_Excerpt provided_

Does your little one currently suck their thumb or pacifier? As parents, we all know that proper, pediatric dental care is essential when it comes to our little ones overall pediatric dental health. In most cases, children tend to outgrow these habits somewhere between the ages of two and four. If your child is able to wean himself of this comfort-soothing behavior somewhere within this age group, your child’s pediatric dentist will probably assure you that long-term damage is very unlikely. However, depending on how long the habit lasts, pediatric dental health issues can potentially develop.

Why Kids Love Their Pacifiers and Thumbs

Sucking on either a thumb or a pacifier are both forms of self soothing that your child uses when he or she is either tired, upset, stressed, frustrated, confused, or unable to properly express their emotions. If your child is a regular thumb or pacifier sucker, and constantly needs this form of self soothing, its probably best to try tapering off this habit at a younger age in order to promote proper pediatric dental care habits.

If your child continues to suck on his or her thumb or pacifier after they outgrow the toddler stage, this could potentially become a source of concern for you and their pediatric dentist. Contact your pediatric dentist for an overall evaluation of your child’s mouth to look for any signs of damage such as palate changes or shifting teeth.

Say Goodbye to Old Habits

Weaning your little one from their pacifier or thumb-sucking habit can be tough. Often times they can be quite reluctant to give it up. Below are few tips to help you discourage this behavior while looking after your child’s overall pediatric dental health:

  • Positive reinforcement. Instead of scolding your child when you find them sucking on their thumb or pacifier, build confidence by praising them when their not using it.

_Given data_
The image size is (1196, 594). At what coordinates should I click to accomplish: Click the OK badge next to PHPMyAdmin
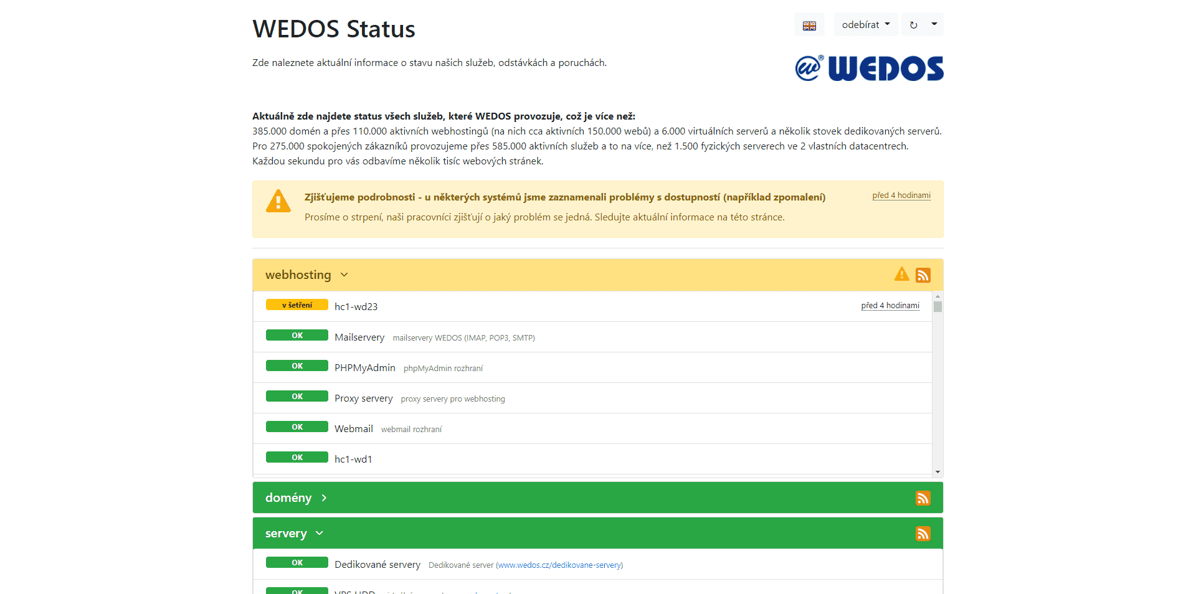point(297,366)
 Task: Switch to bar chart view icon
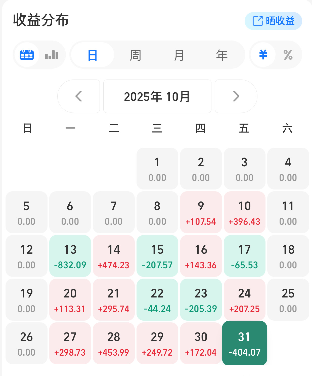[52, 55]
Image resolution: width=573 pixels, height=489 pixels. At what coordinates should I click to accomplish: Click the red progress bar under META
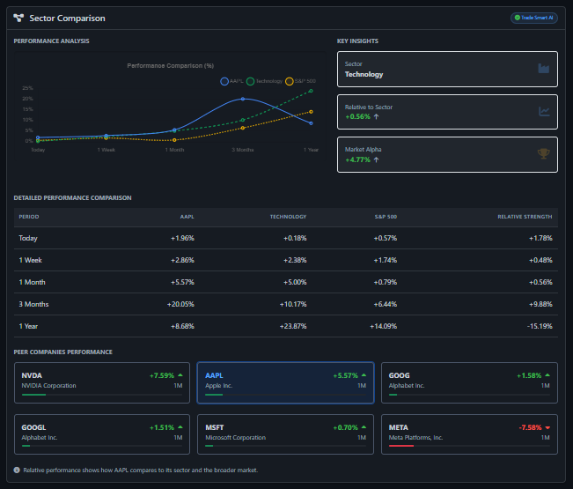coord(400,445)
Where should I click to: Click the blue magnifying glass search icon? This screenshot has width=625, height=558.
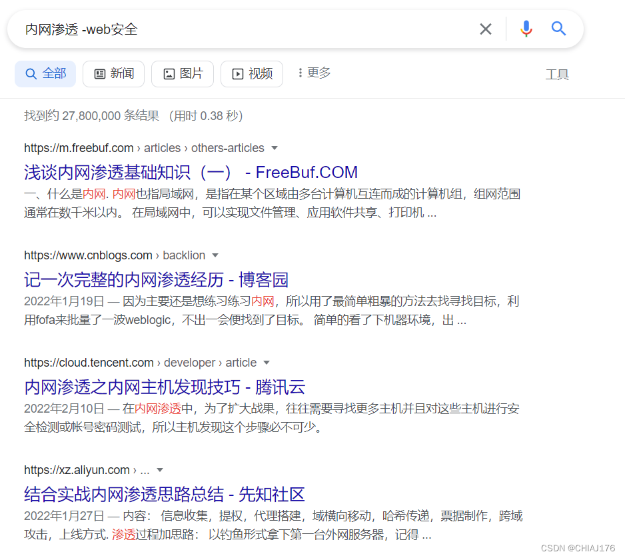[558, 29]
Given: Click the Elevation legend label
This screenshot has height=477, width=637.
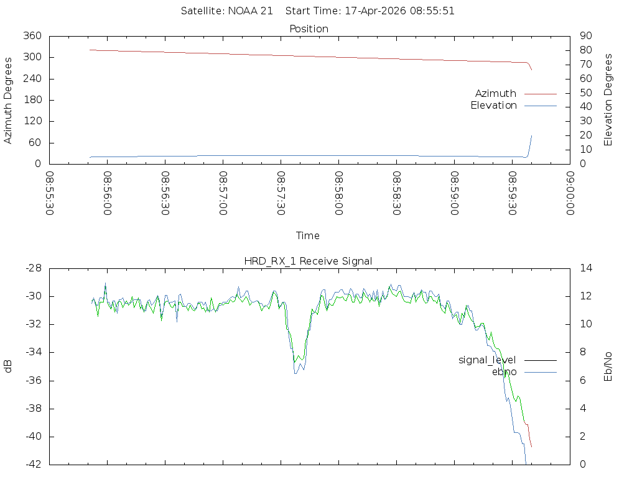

_Exercise set_
**1)** Using the text about thumb and pacifier sucking, decide whether each statement agrees with it: (a) most children outgrow these habits between the ages of two and four; (b) parents are advised to scold a child caught sucking a thumb or pacifier; (c) a pediatric dentist can check a child's mouth for palate changes or shifting teeth. Answer yes or no for each, quoting the words of the text that decide it.
**2)** In one to three sentences, explain why the text about thumb and pacifier sucking says a regular thumb or pacifier sucker should have the habit tapered off at a younger age.
**3)** Quote the text about thumb and pacifier sucking between "Weaning your little" and "not using it.", inclusive.
Rely only on the text about thumb and pacifier sucking, not on the records.

_Answers to the tasks_
**1)**
(a) Yes: "children tend to outgrow these habits somewhere between the ages of two and four"
(b) No: "Instead of scolding your child when you find them sucking on their thumb or pacifier"
(c) Yes: "look for any signs of damage such as palate changes or shifting teeth"

**2)** The text says it is probably best to taper off the habit at a younger age to promote proper pediatric dental care habits. This applies when a child sucks a thumb or pacifier regularly and constantly needs it to self-soothe.

**3)**
Weaning your little one from their pacifier or thumb-sucking habit can be tough. Often times they can be quite reluctant to give it up. Below are few tips to help you discourage this behavior while looking after your child’s overall pediatric dental health:

  • Positive reinforcement. Instead of scolding your child when you find them sucking on their thumb or pacifier, build confidence by praising them when their not using it.